Ce n’est pas un danger potentiel. C’est la situation actuelle. La pression des confréries se ressent bien évidemment dans les bourgs et les banlieues des grandes villes. Mais cette pression ne va pas augmenter avec le temps. Parallèlement à l’élévation du niveau de ces gens, la pression des confréries va diminuer. Malheureusement, cette élévation de classe augmente également la peur des masses populaires. Pourtant, le conservatisme a cru autant qu’il le pouvait. Les enfants de ces gens ne vont plus prendre l’islam comme référence. De plus, la participation à l’administration permet d’apprivoiser ces milieux. Il ne faut pas avoir peur. Quand les gens déclarent que la laïcité est en danger, ils s’opposent au fait que la confrérie réprime l’individu, mais les mêmes gens devraient également s’opposer à ce que l’Etat opprime l’individu. Ils doivent se rendre compte qu’ils ouvrent la voie à l’oppression de l’individu par l’Etat, en affirmant qu’en cas de nécessité, l’armée pourra protéger la laïcité. Ils doivent combattre aussi bien la pression des confréries que celle de l’Etat.
La Turquie quittera-t-il l’Occident pour rejoindre un nouveau camp ?
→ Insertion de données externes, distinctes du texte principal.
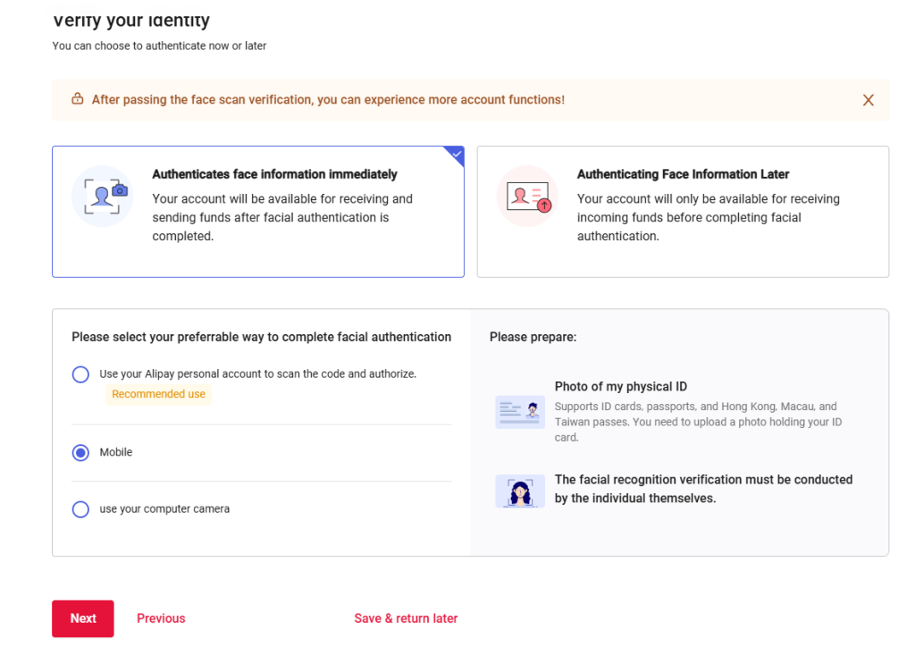Select the use your computer camera option
The height and width of the screenshot is (663, 915).
click(80, 509)
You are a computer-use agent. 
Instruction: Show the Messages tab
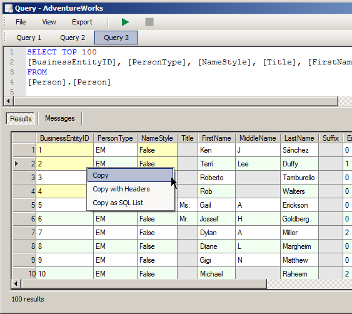tap(60, 118)
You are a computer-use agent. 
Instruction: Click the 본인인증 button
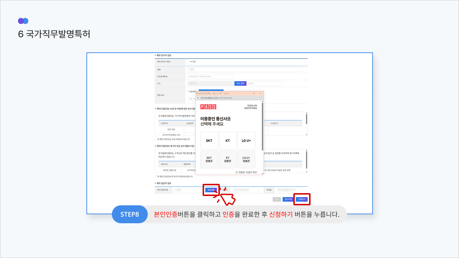click(211, 190)
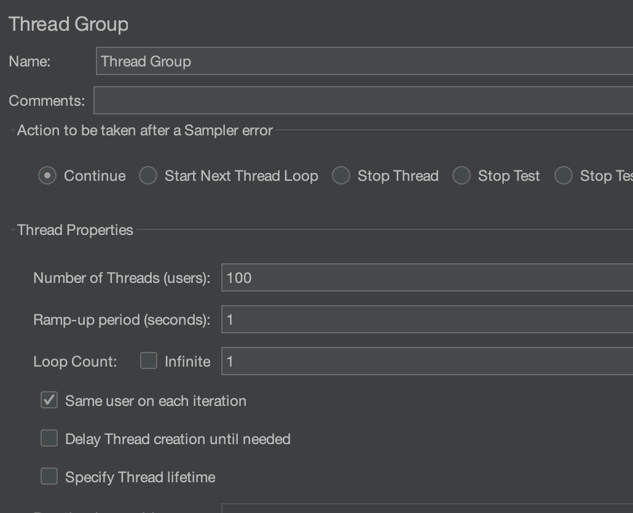Click into the Name text field

(364, 62)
Une chose pareille est impossible. La place de la Turquie est et sera toujours l’Occident. Elle ne renoncera jamais à la civilisation contemporaine. On parle d’une alliance avec la Russie, parce que la démocratie n’existe pas dans ce pays. S’il y avait eu la démocratie en Russie, nul ne parlerait d’une pareille alliance. Pourquoi sommes-nous anti-occidentaux ? Parce que nous sommes anti-démocrates. Pourquoi sommes-nous pro-russes ? Parce qu’il n’y a pas la démocratie là-bas.
Existe-t-il un risque de coup d’Etat à votre avis ?
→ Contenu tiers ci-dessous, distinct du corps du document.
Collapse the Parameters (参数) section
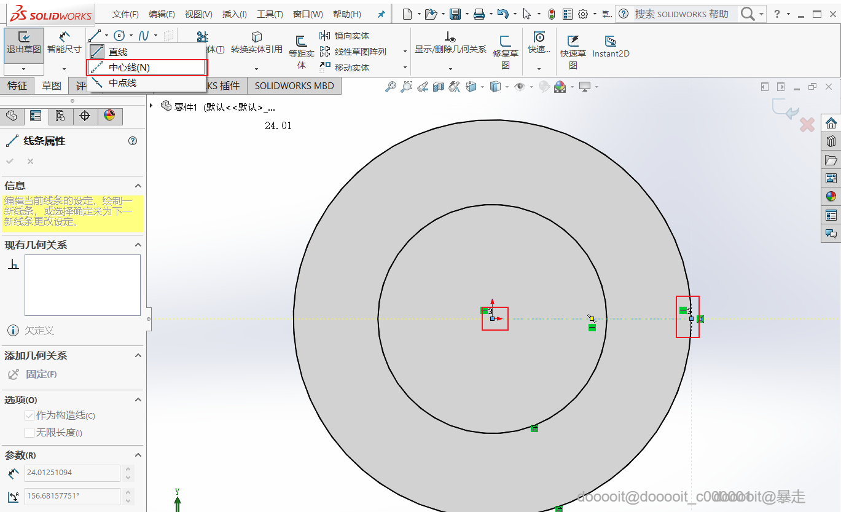Image resolution: width=841 pixels, height=512 pixels. click(x=138, y=455)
Non, mais le danger d’une ingérence dans la politique existera tant qu’il y aura les pachas sans uniforme parmi les civils. Ma parole, ces gens ne craignent pas l’islam. Ils [les hauts fonctionnaires civils et militaires] ont peur qu’une nouvelle classe venue des plus basses couches de la société réclame le pouvoir. Ces gens ont peur de partager le pouvoir. Quant à la grande bourgeoisie, elle a peur de tout. Elle craint que les élites d’autrefois et les nouvelles élites rompent la corde en tirant trop dessus. Il est possible de voir cette approche dans les déclarations de la Présidente de la TÜSIAD [grand patronat turc, libéral et pro-européen] : « Bouffez-vous le nez autant que vous voulez, mais ne nuisez pas à la stabilité. Organisez des élections. Ne laissez pas les marchés se détériorer. »
Les élections auront-elles lieu ?
Il faudra faire exploser bien des bombes pour empêcher les élections d’avoir lieu. Je ne pense pas qu’on puisse en faire exploser autant. Le passé du gamin qui a commis l’attentat à Ankara est très obscur. Il y existe une période où on ne sait pas où il était et ce qu’il faisait. Il est clair qu’il a été instrumentalisé. Il est important de déterminer par qui…
Qui votera pour vous d’après vous ?
Tous ceux qui disent qu’ils sont opprimés et exclus et qu’on fait taire… Tous ceux qui demandent l’instauration du droit et de la démocratie dans ce pays… Tous ceux qui souhaitent être des individus libres.